Jogos de linguagem implicam, portanto, um contexto prático onde o significado é determinado pelo uso de signos. A fim de compreendermos a concepção de significado no "segundo" Wittgenstein, partiremos da sua crítica a três concepções errôneas que tendem a identificar a significação com um processo mental, com uma interpretação particular e com a formulação de razões pelas quais seguimos uma regra. Como veremos, é precisamente neste terceiro ponto que Kripke rompe com a leitura que McGinn e Baker & Hacker nos oferecem das Investigações.

3. Tese 1: O significado não é um processo mental.

"Não pense, pelo menos uma vez, na compreensão como 'processo mental'/'anímico' --Pois este é o modo de falar que o confunde. Mas pergunte-se: em que espécie de caso, sob que espécies de circunstâncias dizemos, pois, 'agora sei continuar'? Quero dizer, quando a fórmula me veio ao espírito. No sentido em que há processos (também processos anímicos) característicos da compreensão, a compreensão não é um processo anímico. (A diminuição e o aumento de uma sensação de dor, a audição de uma melodia, de uma frase: processos anímicos)".(§ 154)

"O ter-em-mente [Das Meinen] não é nenhum processo que acompanha essa palavra. Pois nenhum processo poderia ter as conseqüências do ter-em-mente". (p. 218/211)

Tanto Kripke como McGinn consideram esta primeira tese negativa como a mais convincente e a mais evidente de todas as três. As Investigações começam, afinal, com uma crítica à gramática agostiniana do vellent ostendere precisamente porque tal concepção mentalista do significado confunde o "que é significado" com acompanhamentos experienciais que podem ocorrer ou não na constituição do significado. Assim, o desenho de um cubo pode me vir ao espírito quando ouço a palavra "cubo" mas não tem de ocorrer (§ 139). E Wittgenstein conclui,

"E o essencial, pois, é ver que, ao ouvir a palavra, o mesmo pode pairar em nosso espírito e que sua aplicação, no entanto, pode ser outra. E tem, então, a mesma significação em ambas as vezes? Creio que o negaríamos". (§ 140)

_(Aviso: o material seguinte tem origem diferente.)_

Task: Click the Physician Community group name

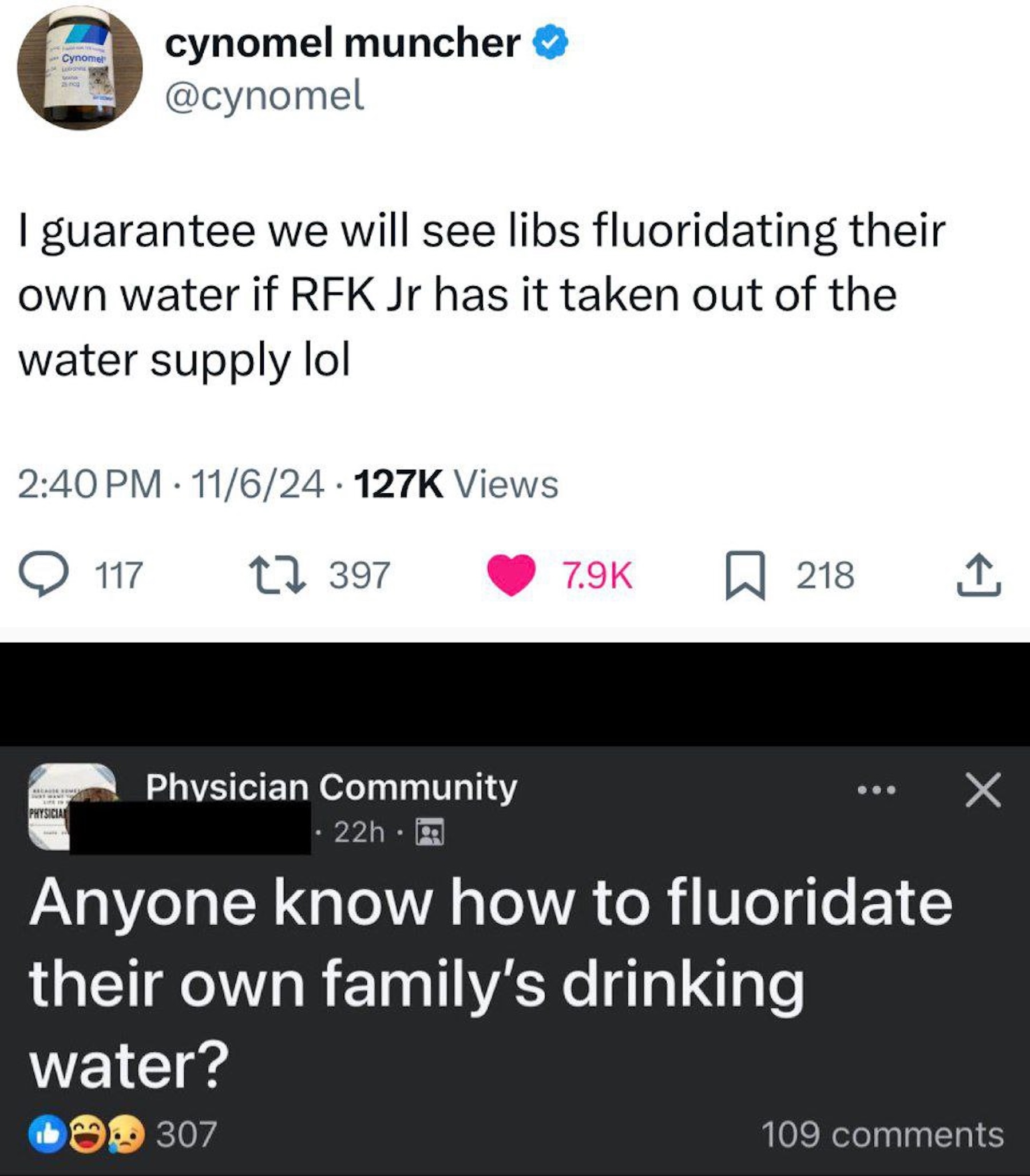Action: [x=331, y=787]
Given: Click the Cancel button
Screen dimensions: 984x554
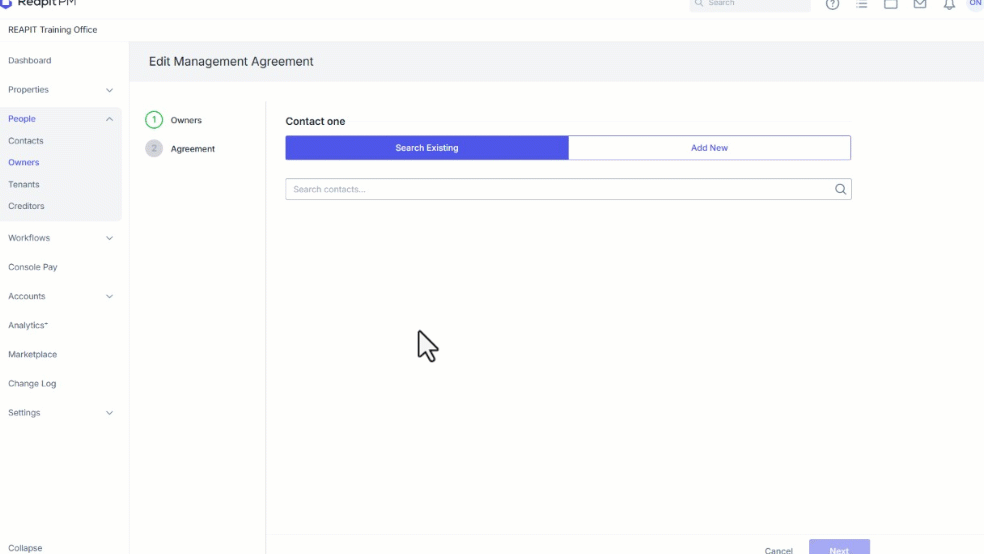Looking at the screenshot, I should tap(778, 550).
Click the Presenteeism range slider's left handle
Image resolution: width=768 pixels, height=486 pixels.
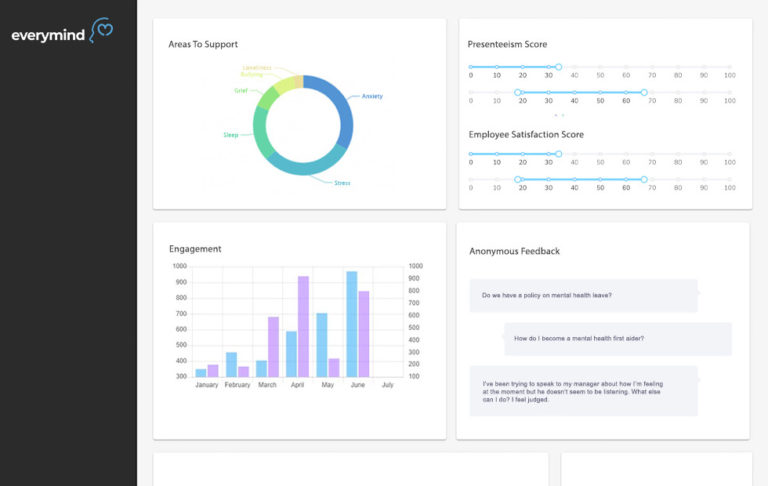point(518,92)
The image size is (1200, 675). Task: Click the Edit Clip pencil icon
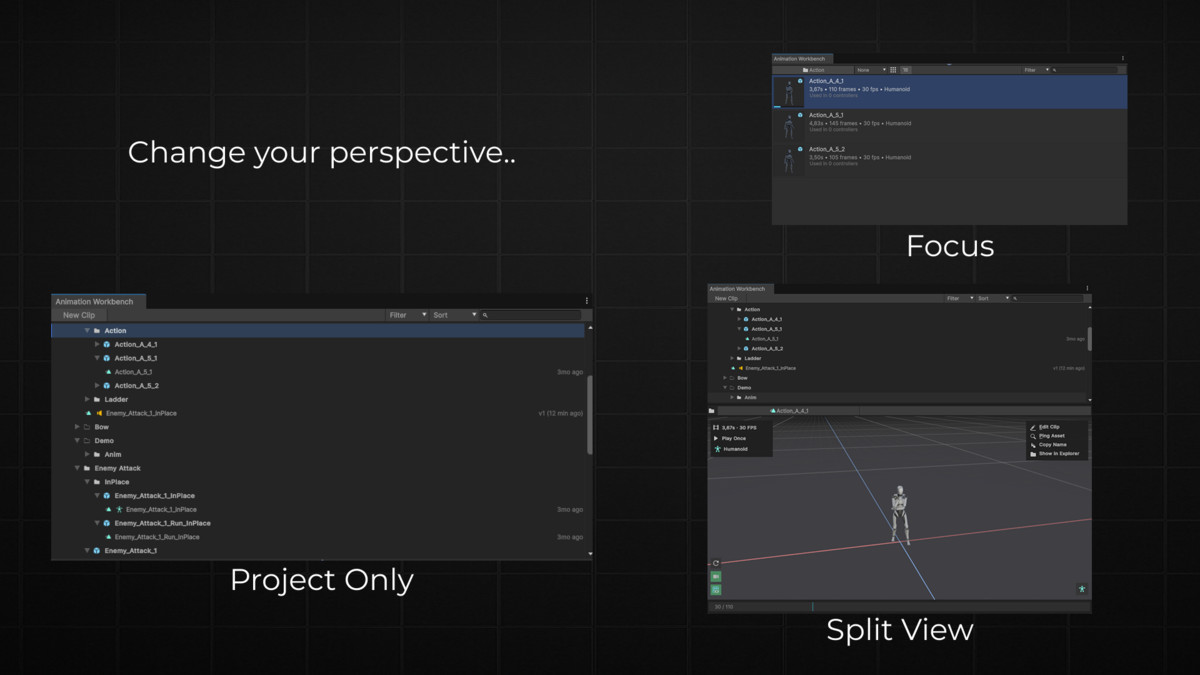(x=1033, y=428)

Obviamente, Wittgenstein rejeita a metafísica da Innerlichkeit (o "homem interior" em Santo Agostinho) tanto na sua versão consciente (o significado como um processo mental) quanto na sua versão inconsciente (o significado como um estado do sistema nervoso).[7] Assim, quando observo cuidadosamente caracteres de um alfabeto desconhecido ou quando leio em voz alta sem prestar atenção ao que está escrito (como uma "máquina de leitura"), em nenhuma destas situações compreendo o que leio, embora meus processos mentais pareçam contradizê-lo. Significado e compreensão não podem ser assimilados a experiências, como por exemplo, a dor, a depressão, a excitação.(§ 59) Experiências, sensações e a imaginação podem acompanhar ou não a constituição do significado --mas não podem ser ditas constitutivas da significação.

4. Tese 2: O significado não é uma interpretação particular. "Como pode uma regra ensinar-me o que fazer neste momento? Seja o que for que faça, deverá estar em conformidade com a regra por meio de uma interpretação qualquer. --Não, não deveria ser deste modo, mas sim deste: cada interpretação, juntamente com o interpretado, paira no ar; ela não pode servir de apoio a este. As interpretações não determinam sozinhas a significação". (§ 198)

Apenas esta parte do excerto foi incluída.